* _EXERCISE PROMPT_:
Extract the text of every entry below exactly; leave images out.

STORED DATA below:

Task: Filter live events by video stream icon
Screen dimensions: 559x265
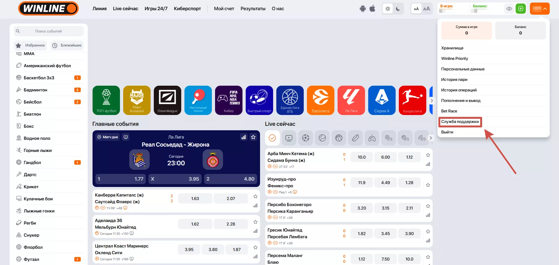Action: 289,138
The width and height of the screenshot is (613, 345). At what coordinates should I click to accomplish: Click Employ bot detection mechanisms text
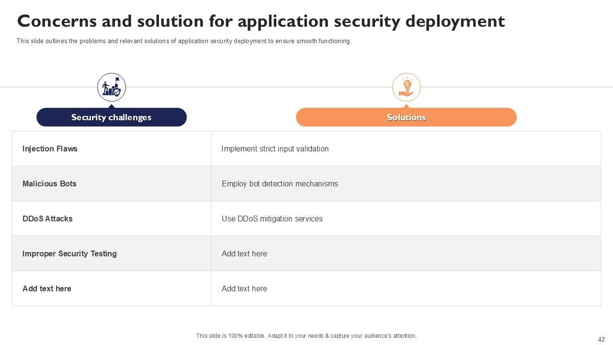pyautogui.click(x=280, y=184)
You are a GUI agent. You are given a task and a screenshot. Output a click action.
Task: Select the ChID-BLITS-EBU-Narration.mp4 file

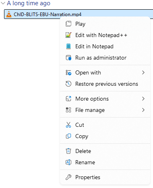[79, 14]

End of STORED DATA.

* _RESPONSE TO THE TASK_:
Task: Filter live events by video stream icon
Screen dimensions: 559x265
Action: 289,138
The width and height of the screenshot is (613, 345). At what coordinates should I click to accomplish: Click Employ bot detection mechanisms text
pyautogui.click(x=280, y=184)
You are a GUI agent. You are given a task and a screenshot. Output a click action.
Task: Select the ChID-BLITS-EBU-Narration.mp4 file

[79, 14]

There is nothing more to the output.